Le Vatican et l’Église catholique américaine entretiennent des relations privilégiées depuis le début de l’expérience politique et religieuse appelée « catholicisme américain ». Mais ces relations sont devenues plus compliquées et plus tendues au cours du pontificat de François. La preuve en a été faite récemment, fin août, lorsque des propos tenus par le pape au Portugal lors des Journées mondiales de la jeunesse ont été publiés par le journal Civiltà Cattolica, dirigé par des jésuites et contrôlé par le Vatican.

« Vous avez vu qu’aux États-Unis, la situation n’est pas facile », a-t-il déclaré à un jésuite qui avait passé une année sabbatique dans ce pays. Elle est organisée et façonne l’appartenance des gens, même sur le plan émotionnel. J’aimerais rappeler à ces personnes que l’indietrismo (le fait d’être tourné vers le passé) est inutile et que nous devons comprendre qu’il y a une évolution appropriée dans la compréhension des questions de foi et de morale » [version « expugée »…].

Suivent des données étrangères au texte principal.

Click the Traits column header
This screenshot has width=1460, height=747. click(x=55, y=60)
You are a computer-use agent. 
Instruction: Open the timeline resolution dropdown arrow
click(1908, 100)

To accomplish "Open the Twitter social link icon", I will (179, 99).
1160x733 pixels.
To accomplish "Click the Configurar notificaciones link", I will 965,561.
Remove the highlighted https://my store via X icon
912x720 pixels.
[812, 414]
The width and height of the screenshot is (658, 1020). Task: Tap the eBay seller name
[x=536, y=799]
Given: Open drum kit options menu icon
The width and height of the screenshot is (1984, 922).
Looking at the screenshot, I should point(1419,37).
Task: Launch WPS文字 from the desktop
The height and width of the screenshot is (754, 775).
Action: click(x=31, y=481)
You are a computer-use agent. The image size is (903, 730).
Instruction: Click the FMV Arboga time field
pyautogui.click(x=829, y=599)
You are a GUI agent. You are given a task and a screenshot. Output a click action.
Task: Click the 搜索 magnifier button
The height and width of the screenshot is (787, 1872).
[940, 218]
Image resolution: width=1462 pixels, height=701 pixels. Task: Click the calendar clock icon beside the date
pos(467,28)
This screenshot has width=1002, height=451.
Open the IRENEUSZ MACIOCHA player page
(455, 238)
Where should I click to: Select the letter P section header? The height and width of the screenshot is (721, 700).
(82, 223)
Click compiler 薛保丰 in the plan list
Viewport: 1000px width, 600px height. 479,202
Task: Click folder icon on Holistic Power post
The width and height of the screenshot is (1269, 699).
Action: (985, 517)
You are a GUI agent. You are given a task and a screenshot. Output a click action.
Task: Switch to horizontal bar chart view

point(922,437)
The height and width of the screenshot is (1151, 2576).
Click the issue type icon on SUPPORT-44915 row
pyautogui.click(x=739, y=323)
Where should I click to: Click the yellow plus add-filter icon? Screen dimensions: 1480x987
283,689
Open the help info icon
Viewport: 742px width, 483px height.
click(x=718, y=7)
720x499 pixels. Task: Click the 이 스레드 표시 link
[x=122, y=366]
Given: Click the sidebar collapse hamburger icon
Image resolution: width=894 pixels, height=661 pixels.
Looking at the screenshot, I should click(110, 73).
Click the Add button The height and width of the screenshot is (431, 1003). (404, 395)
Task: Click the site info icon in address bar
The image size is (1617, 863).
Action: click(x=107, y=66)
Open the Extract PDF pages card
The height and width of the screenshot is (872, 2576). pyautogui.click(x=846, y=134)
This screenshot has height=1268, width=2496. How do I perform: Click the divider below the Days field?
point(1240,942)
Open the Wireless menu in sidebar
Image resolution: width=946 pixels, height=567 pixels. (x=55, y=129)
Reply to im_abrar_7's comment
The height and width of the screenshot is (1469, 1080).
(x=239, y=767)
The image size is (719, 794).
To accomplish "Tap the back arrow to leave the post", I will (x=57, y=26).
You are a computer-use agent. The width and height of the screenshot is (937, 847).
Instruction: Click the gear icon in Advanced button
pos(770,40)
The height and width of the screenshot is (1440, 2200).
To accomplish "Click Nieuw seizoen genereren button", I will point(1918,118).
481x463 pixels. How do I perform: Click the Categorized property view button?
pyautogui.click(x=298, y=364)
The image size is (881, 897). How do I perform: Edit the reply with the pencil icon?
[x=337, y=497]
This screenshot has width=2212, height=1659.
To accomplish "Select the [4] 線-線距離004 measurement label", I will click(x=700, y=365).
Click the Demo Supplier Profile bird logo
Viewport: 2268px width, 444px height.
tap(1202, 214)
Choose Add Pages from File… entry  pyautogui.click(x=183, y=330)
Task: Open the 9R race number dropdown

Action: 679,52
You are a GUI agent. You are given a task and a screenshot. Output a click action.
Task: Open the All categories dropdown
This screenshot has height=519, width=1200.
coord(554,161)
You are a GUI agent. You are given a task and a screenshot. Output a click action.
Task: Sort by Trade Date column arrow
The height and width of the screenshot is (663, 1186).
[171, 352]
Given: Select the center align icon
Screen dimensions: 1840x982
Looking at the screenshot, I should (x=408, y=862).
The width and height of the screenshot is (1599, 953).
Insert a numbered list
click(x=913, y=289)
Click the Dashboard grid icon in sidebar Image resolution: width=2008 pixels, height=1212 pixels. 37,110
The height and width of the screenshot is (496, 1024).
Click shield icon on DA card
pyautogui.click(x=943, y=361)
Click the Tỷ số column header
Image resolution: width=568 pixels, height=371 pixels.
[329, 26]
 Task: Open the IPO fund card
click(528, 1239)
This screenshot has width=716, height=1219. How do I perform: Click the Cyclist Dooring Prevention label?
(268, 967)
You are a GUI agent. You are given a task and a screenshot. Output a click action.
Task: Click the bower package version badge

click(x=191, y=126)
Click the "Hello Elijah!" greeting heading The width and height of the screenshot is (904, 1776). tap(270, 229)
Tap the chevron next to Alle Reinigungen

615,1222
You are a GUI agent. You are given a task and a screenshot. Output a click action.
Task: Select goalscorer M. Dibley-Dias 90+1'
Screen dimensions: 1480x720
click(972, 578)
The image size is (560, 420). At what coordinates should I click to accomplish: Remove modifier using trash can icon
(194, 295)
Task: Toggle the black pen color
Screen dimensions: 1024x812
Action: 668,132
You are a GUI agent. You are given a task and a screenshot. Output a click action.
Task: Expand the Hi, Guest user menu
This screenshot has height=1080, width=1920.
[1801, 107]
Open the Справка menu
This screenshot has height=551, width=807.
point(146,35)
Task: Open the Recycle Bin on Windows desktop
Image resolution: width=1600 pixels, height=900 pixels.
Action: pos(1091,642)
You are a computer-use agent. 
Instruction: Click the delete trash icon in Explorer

Il a également insisté sur la nécessité d’élaborer une doctrine, en citant des exemples antérieurs concernant l’esclavage, les armes nucléaires et la peine de mort. « Vous êtes allé aux États-Unis et vous dites avoir ressenti un climat de fermeture », a-t-il dit au jésuite. « Oui, ce climat peut être vécu dans certaines situations. Et là, on peut perdre la vraie tradition et se tourner vers des idéologies pour se soutenir. En d’autres termes, l’idéologie remplace la foi ; l’appartenance à un secteur de l’Église remplace l’appartenance à l’Église ».

La réaction de certains secteurs du catholicisme américain était prévisible, et deux jours plus tard, à bord du vol pour la Mongolie, François a été interrogé à ce sujet. « Ils se sont fâchés, mais passons à autre chose », a-t-il dit aux journalistes.

Une grande partie de ce nouvel accrochage peut être attribuée au style de François : un manque de discipline verbale, le contournement de l’opération de communication institutionnelle du Vatican et la personnalisation du gouvernement papal. Pourtant, cet incident s’ajoute à une longue liste d’interactions tendues entre François et diverses voix du conservatisme catholique américain, qui ont très tôt vu dans le pape un hérétique potentiel, ou du moins un pape qui ne les rendait pas « heureux », comme l’a dit l’archevêque Charles Chaput lors d’une interview en juillet 2013. C’était deux mois avant le célèbre entretien de François avec le père Antonio Spadaro dans La Civiltà Cattolica, quand il a déclaré que « nous ne pouvons pas insister uniquement sur les questions liées à l’avortement, au mariage gay et à l’utilisation de méthodes contraceptives […] il n’est pas nécessaire de parler de ces questions tout le temps. »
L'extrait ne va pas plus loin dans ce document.